Seattle has seen 110 police officers depart this year, department says
Seattle has had 110 officers leave the Police Department this year, including 39 officers last month, according to an update from the department.
That’s more separations than in any year since at least 2012, according to the department. There were 92 departures last year, 109 in 2018 and 79 in 2017.
The department made 51 hires earlier this year, before the COVID-19 pandemic hit and Mayor Jenny Durkan implemented a temporary hiring freeze.
The separation numbers may elicit mixed reactions and interpretations as city leaders and residents continue to debate whether Seattle’s police force should be reduced and by how much.
Proponents of shrinking the force have said mental-health professionals, social workers and community-based safety teams can substitute in many cases for officers with guns who too often hurt people, especially Black people. Seattle has since 2012 been subject to a court agreement with the U.S. Department of Justice requiring the Police Department to curb excessive force and biased policing. Skeptics have warned about spreading the city’s force too thin.
This September, according to the department, 36 fully trained officers and three officers-in-training separated. Another 14 went on extended leave. Year to date, there have been 53 resignations, 50 retirements, six terminations and one death, the department said.
Most of the departures (49) have been retirements by officers with more than 20 years of service or resignations (40) by officers with up to 10 years of service.
Of the officers who resigned, 26 said they were moving to another law-enforcement agency, 17 cited “personal reasons” and 10 cited no reasons, Mayor Jenny Durkan’s office said.
The department and Durkan shared the new data on officer departures with reporters Thursday before briefing the City Council, said Councilmember Lisa Herbold, who asked for an update on separations last month.
The department has grappled this year with the COVID-19 pandemic and massive street protests.
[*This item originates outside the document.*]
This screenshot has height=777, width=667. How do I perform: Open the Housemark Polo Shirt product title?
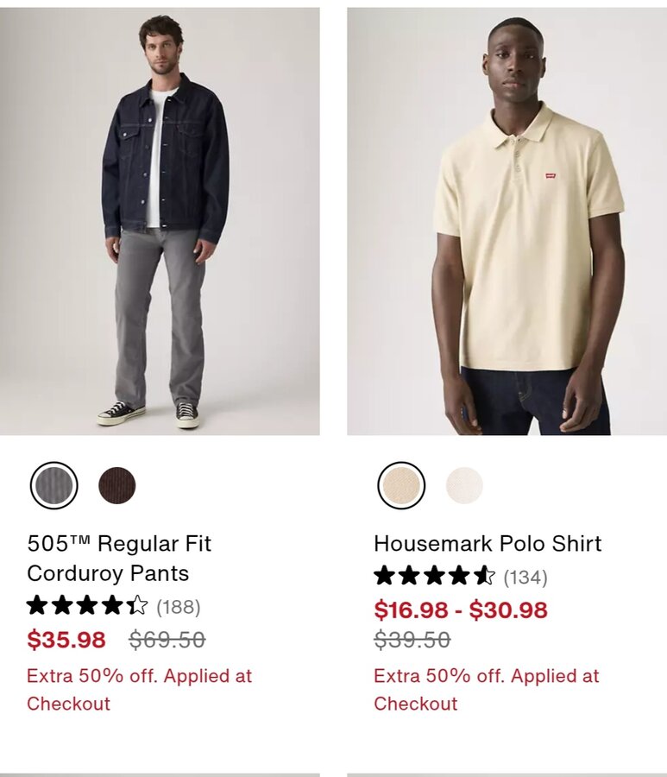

Police Chief Carmen Best stepped down last month and her replacement, interim Chief Adrian Diaz, promptly reassigned back to patrol duties 100 officers and supervisors who had advanced to specialty units. The Fire Department also has had more separations than expected this year, Herbold said.
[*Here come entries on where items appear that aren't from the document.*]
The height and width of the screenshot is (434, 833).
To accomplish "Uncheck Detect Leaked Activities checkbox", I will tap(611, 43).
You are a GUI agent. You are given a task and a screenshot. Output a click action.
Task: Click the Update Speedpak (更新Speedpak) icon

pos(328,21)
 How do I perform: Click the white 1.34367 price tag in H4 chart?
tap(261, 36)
The city’s 2020 budget reserved funding for a target of 1,422 officers, including officers not necessarily available for service, such as recruits, officers-in-training and officers on leave.
The department had 1,367 officers and recruits on the books at the end of September, with 1,203 officers actually available for service. That’s fewer officers available for service than there have been at any time since at least 2010, according to the department. There was a peak of about 1,350 officers in service at one point in 2018.
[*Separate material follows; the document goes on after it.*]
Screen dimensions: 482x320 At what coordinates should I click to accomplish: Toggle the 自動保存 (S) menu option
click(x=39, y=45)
The 2021 city budget proposal Durkan sent to the council last month would include funding for a target of 1,400 officers, with this year’s hiring freeze lifted. The council is working on amendments before approving a budget in November.
Durkan and council members have been clashing for months about reductions to Seattle’s force. Reacting to demands by advocates over the summer, amid Black Lives Matter protests, most council members expressed support for redirecting 50% of Seattle’s police budget to other needs and services. The mayor has opposed cuts at that scale.
During midyear budget adjustments in August, the council passed legislation meant to reduce the force by 100 officers through layoffs and attrition. The legislation asked the Police Department to lay off several dozen officers and withheld funding for those officers in November and December. The mayor vetoed the legislation, but the council overrode her veto in September.
The parties now agree the layoffs probably won’t occur this year. That means the council may need to release the November and December funding for the officers who were on the chopping block.
There isn’t much time left in 2020 and the layoffs need to go through union bargaining. A city rule says new officers should be laid off first, while the council wants officers with records of misconduct laid off, under a potential exception to the rule.
Meanwhile, the pace of attrition is exceeding the council’s expectations.
Durkan warned laying off new officers first could result in more young officers and officers of color being let go. White police officers have accounted for 79 of the 110 separations this year.
The city should continue to increase spending on public-safety alternatives, Durkan said in a statement. At the same time, she said, “We are losing an unprecedented number of officers, which makes it even more critical that we recruit and retain officers committed to reform and community policing that reflect the diversity and values of our city.”
Losing additional officers could affect 911 response times, investigations and work required by the city’s police-reform court agreement, the mayor’s office said. Of the 110 separations in 2020, 64 have left from patrol.
Herbold, who chairs the council’s public safety committee, said the council has been pushing the Durkan administration to ramp up public-safety alternatives more quickly. The council allocated $14 million in midyear budget adjustments for that purpose and is now working on more actions to offset officer reductions with new responses, she said.
“The place where there’s agreement between traditional public-safety advocates, the police and people who want a smaller department is that by having officers do less, they can focus on things that need armed responses,” Herbold said.